Business Advice Papua-New-Guinea Style
I have just come back from a week assisting local business owners in Port Moresby in Papua New Guinea.
It is a place of huge contrast with luxury, very expensive hotels and apartments alongside falling down shanty-towns, slums, filth and poverty, relentless sun (it was the dry season), with everyone sweating profusely in the heat. There is rubbish strewn everywhere, mangy dogs rummaging through everything. Graffiti is rife, thousands of people sitting in the dirt on the roadsides trying to sell small piles of fruit or nuts, naked kids coated in dust running and rolling in the dirt, and walking along the street you have to dodge locals spitting out great mouthfuls of red betel nut juice (out of vehicle windows too) which they chew to make themselves high. Not only does this juice stain the roads and pavements everywhere but also it makes their mouths bright red. The beach is covered in rubbish and filth too.
Contrast that with the luxury hotels and apartments. Because of the booming economy (GDP growth is 9% due to oil, gas & minerals) our rooms cost $600 per night. Apartments cost $5,000 per week – yes, that’s per week! The cost of employing the expats is huge.

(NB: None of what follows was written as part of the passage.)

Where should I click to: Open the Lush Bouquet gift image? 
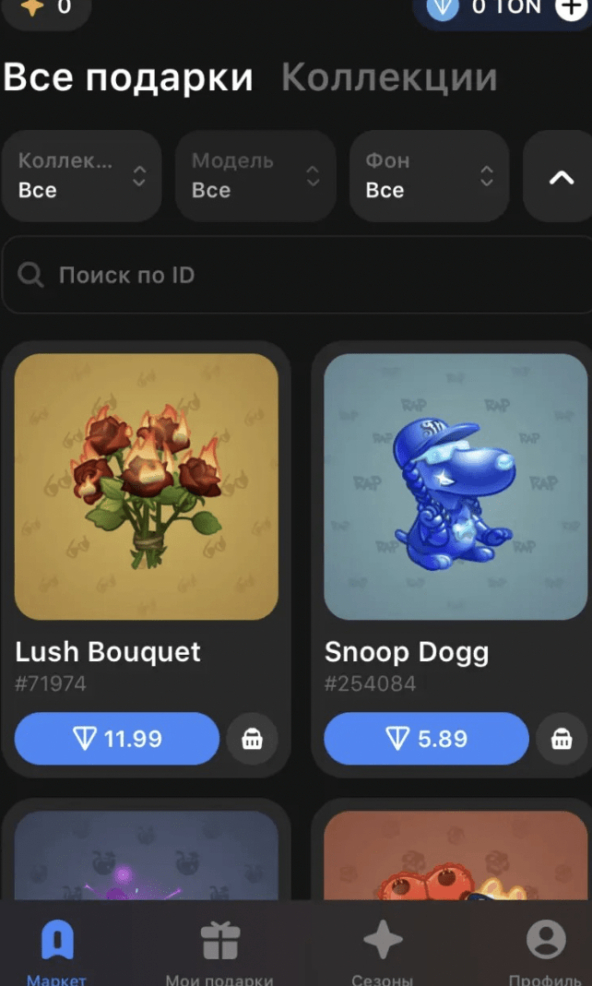tap(147, 487)
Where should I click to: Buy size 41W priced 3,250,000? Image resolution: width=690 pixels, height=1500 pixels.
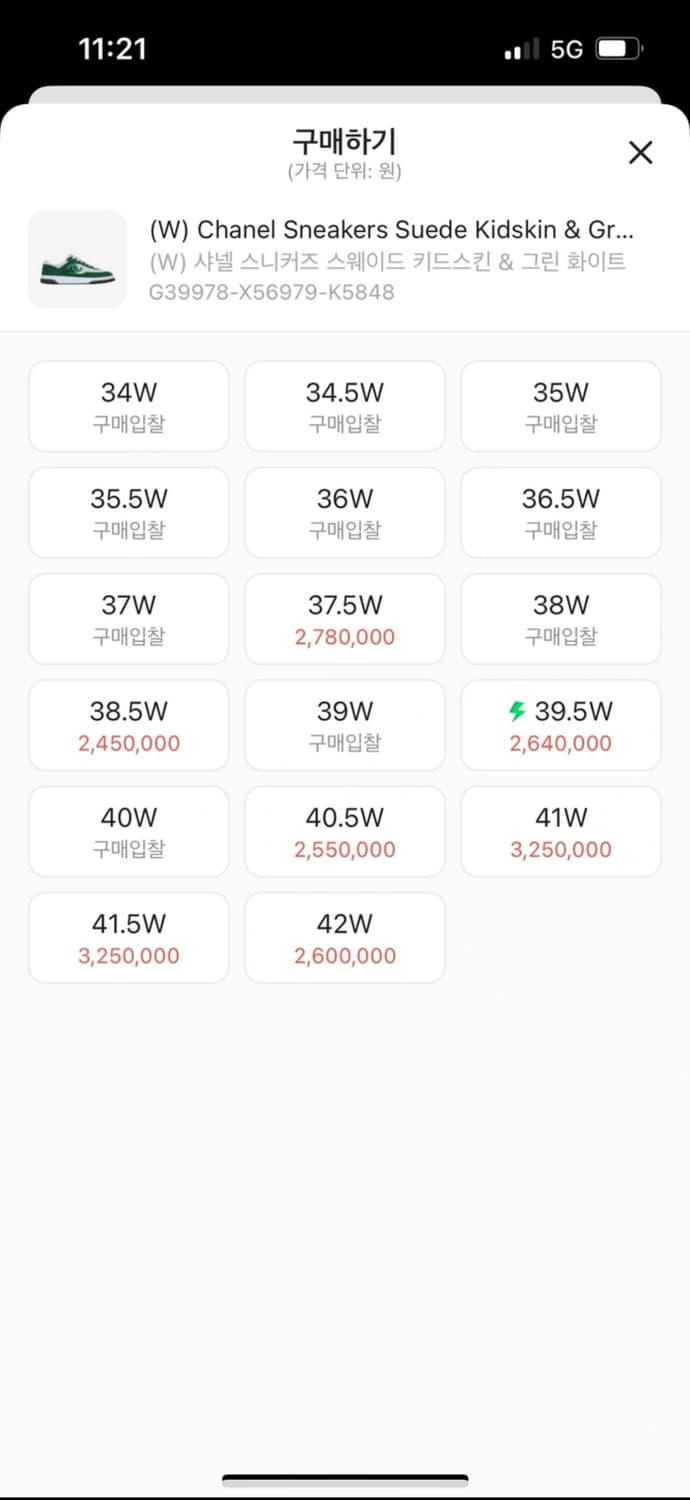coord(560,830)
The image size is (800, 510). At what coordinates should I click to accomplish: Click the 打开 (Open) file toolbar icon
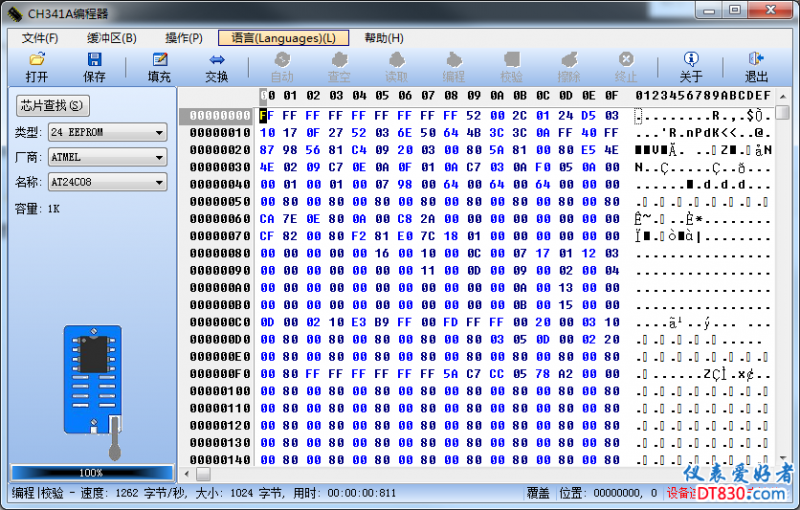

The minimum wage here is $2 per hour whilst food is more expensive than at home.
Whilst there are some very friendly people in PNG it a very dangerous place. Many you speak to, both locals and expats, have been robbed or car-jacked at gun or knifepoint more than once. Shops have signs saying “No Guns or Knives” which is comforting to a degree I suppose! Whilst we encountered no problems ourselves, we were careful. We had a couple of drivers taking us around and if we walked anywhere, we tended to go with at least one other or made sure it was busy and not dark. I did go, against advice, for a couple of runs as it was getting dark along the seafront but it was very busy with locals so I felt safer with so many people around but I was told off later for doing so by the NZ High Commissioner and the expats!
One of our drivers (a local obviously) say crime is not due to poverty, but laziness, as the criminals come from the Highlands where they all have ancestral lands to farm but can’t be bothered. There are thousands of security guards and all businesses, hotels and restaurants etc have them standing around en masse. In addition to the security guards, high fences surround all houses and business premises together with roll after roll of barbed or razor wire or electric fences. Upon arrival in the car, they beep their horns, the gates are opened and immediately shut and locked with you on the inside! You can’t even move around the hotel without using a card which activates the lift, opens the doors in and out of the stairwell or the doors in the mostly glass walls which divide off the sections of the hotel on the same floor.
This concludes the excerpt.